[expand title=”Interpretation”]
Rate:
Atrial = 57 min-1
Ventricular = 57 min-1
Rhythm:
Sinus rhythm
P waves:
Duration = 60 ms
Amplitude = 0.05 mV
PR interval:
Duration = 140 ms
Morphology = normal
QRS complex:
Duration = 108 ms
Axis = -95°
Q Waves:
Nil
R wave progression:
Poor
LV Hypertrophy [Sokolow; SV1 + (RV5 or RV6) > 35mm) or RI + SIII > 25mm]?
No
RV Hypertrophy [R/S ratio V5 or V6 < 1 or R/S ratio V1 > 1 or S1S2S3 pattern]?
No
ST segments:
Duration = 160 ms
Morphology = sagging downsloping in I, aVL, V2
T waves:
Duration = 160 ms
Morphology = upright aVR; inversion I, aVL, V2-6
QT interval:
QT duration = 458 ms
QTc duration = 445 ms
Additional comments:
Nil
Interpretation: This requires a very careful review.
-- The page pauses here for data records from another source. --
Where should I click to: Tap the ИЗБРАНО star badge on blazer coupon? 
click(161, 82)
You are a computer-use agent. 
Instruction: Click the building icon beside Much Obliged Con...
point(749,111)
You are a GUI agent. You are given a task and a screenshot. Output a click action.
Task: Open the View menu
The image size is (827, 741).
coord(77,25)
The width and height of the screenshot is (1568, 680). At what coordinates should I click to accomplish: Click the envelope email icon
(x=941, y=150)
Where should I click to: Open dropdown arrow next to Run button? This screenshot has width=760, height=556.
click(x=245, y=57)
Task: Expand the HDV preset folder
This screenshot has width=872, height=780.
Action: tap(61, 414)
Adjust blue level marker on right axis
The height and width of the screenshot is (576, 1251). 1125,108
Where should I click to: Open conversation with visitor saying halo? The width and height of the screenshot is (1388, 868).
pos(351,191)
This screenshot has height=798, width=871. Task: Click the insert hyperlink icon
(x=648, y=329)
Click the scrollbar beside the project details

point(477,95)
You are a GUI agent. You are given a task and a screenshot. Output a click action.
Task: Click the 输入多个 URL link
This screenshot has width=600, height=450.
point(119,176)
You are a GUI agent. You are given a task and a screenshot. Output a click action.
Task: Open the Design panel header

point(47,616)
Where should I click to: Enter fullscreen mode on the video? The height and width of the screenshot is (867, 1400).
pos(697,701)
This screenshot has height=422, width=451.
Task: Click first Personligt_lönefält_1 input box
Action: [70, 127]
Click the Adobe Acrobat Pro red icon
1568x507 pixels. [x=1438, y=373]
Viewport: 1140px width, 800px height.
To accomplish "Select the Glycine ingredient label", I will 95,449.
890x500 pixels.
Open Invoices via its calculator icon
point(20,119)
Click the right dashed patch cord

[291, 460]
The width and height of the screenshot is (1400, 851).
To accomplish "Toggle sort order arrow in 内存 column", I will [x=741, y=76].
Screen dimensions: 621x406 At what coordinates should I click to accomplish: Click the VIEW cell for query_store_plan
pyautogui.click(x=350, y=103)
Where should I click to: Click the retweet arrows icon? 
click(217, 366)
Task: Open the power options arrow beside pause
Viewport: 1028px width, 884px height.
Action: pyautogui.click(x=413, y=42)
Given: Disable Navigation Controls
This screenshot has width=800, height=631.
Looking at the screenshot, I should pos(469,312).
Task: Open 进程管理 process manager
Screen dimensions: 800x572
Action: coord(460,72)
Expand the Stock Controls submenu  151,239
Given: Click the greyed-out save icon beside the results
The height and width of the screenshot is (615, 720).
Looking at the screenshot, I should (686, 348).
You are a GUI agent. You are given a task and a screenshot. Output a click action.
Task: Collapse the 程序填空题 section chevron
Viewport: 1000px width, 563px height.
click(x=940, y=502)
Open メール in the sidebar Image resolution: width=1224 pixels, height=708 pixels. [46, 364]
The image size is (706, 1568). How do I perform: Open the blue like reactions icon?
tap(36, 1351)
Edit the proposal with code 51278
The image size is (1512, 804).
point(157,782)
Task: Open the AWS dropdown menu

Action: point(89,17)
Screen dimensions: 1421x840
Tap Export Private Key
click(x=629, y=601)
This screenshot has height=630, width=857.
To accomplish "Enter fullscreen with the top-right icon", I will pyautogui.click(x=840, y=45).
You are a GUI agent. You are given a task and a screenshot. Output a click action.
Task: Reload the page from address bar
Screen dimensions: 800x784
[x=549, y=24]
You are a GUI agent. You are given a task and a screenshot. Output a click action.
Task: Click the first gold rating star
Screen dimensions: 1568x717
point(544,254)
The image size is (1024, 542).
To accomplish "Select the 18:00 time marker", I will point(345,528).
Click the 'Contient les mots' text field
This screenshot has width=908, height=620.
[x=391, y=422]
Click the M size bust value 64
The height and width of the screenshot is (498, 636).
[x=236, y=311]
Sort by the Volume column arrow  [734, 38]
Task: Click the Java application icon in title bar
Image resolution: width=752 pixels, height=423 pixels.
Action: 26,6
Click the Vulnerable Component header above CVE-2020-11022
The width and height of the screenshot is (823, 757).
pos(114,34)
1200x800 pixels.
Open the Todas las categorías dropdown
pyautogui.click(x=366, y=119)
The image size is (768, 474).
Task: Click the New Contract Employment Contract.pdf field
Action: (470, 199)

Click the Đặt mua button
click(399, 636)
The P waves in I and aVL are inverted, but positive in aVR. This suggests that either the left and right arm electrodes are misplaced, or that the spread of atrial depolarisation is reversed. The precordial leads are abnormal. The P waves are small. There is a partial RBBB. The R waves get progressively smaller and there is T wave inversion in all leads except V1. The combination of the limb lead abnormalities and the precordial abnormalities suggest that depolarisation is left to right rather than right to left. These are the classical ECG changes observed in dextrocardia.